A few weeks after the Boston biotech meeting, Boger sat impatiently across from Murcko, Thomson, and several others in a windowless conference room, at an urgent session of the HIV project council. The councils were an innovation of his. He wanted scientists from different disciplines exchanging ideas and sharing what they knew, and he thought the best way to organize them was to give them the power to organize and direct themselves.

The room was scarcely bigger than the narrow conference table, a dozen chairs, and a credenza, above which hung seasonal photos of Mount Fuji, a gift from Kissei. Crystallographer Eunice Kim presented a new structure of a strikingly potent inhibitor wedged deep inside a folded protein.
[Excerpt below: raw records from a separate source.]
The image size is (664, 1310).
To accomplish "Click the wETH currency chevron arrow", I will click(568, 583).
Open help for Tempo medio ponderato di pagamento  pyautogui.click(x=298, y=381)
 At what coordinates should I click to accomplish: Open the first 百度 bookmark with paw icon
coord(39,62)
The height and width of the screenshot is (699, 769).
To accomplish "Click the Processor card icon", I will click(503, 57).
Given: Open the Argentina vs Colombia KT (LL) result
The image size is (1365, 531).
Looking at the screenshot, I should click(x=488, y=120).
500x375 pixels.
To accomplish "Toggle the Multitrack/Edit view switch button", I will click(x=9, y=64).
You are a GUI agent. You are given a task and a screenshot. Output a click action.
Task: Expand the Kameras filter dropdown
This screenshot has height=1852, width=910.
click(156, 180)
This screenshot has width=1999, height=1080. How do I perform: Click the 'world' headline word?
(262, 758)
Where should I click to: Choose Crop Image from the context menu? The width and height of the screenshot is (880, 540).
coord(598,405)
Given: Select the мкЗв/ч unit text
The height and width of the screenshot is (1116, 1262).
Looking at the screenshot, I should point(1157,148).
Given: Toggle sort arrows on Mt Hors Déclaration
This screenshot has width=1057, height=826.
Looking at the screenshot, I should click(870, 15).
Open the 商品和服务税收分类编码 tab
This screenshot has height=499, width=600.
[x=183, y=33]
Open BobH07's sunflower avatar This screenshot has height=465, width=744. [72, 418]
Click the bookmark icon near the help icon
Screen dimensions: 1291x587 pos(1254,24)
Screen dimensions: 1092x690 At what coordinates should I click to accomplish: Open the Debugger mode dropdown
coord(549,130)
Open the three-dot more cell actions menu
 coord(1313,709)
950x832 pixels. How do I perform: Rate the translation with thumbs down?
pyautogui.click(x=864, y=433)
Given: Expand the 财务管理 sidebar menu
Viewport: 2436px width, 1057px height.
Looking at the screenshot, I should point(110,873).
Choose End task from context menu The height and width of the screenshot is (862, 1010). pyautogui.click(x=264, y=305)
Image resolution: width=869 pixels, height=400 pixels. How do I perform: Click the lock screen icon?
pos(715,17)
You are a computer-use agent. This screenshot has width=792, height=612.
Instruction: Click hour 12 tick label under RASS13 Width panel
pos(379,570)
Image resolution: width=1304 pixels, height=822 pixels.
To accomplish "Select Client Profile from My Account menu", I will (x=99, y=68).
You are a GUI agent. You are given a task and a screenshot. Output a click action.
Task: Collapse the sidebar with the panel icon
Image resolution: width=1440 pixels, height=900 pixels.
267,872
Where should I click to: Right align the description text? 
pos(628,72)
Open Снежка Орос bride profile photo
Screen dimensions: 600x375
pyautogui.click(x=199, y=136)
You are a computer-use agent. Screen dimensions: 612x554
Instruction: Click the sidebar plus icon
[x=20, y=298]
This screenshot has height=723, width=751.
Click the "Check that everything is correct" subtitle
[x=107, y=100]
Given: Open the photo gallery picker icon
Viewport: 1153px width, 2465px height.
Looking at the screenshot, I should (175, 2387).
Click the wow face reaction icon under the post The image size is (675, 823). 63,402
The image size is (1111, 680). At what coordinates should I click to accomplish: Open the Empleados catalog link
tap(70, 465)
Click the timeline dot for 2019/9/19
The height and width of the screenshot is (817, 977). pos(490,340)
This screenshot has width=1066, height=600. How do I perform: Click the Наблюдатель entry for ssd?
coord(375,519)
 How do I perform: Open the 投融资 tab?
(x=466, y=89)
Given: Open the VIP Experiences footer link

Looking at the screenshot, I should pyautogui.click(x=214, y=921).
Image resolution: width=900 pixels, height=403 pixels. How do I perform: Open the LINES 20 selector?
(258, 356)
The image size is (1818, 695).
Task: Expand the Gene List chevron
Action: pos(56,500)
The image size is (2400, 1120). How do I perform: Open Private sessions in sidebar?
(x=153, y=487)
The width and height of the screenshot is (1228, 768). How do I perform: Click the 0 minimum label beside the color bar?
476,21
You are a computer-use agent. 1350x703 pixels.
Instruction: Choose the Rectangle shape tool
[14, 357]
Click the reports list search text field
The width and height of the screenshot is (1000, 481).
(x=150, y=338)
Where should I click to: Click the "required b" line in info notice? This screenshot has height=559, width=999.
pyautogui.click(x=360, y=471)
She had determined the architecture, essentially, by taking Thomson’s enzyme, coaxing it to crystallize, firing X-ray beams at the crystals, then reverse-engineering a set of atomic blueprints from the resulting patterns when the beams bounced off the lattice and diffracted on a screen. For months, as the chemists made better and better molecules, Kim had been reducing her turnaround times for presenting them with detailed images of how the compounds bound with the active site of the protease. This latest, VX-328, had taken her five days.

“What took you so long?” Boger asked.

“Where’s 330?” Vicki Sato joked, as if Kim’s accelerating pace might already have caused her to lap herself. Sato was chief of research, accountable for moving compounds from the lab into clinical development.
She was referring to a molecule submitted in the last couple of days that was five times less potent than VX-328 but that had looked superior in its ability to survive the gut and remain intact in the blood. It was the ever-lethal difficulty of lasting in the body long enough to get to the virus and deactivate it that doomed nearly all protease blockers, and features to improve VX-330’s bioavailability had been deliberately engineered into the molecule based on Kim’s structures. The design team
knew
it was sacrificing a little potency in exchange for better properties. The compound differed from an earlier one by adding a single nitrogen atom within a binding pocket measured in billionths of meters.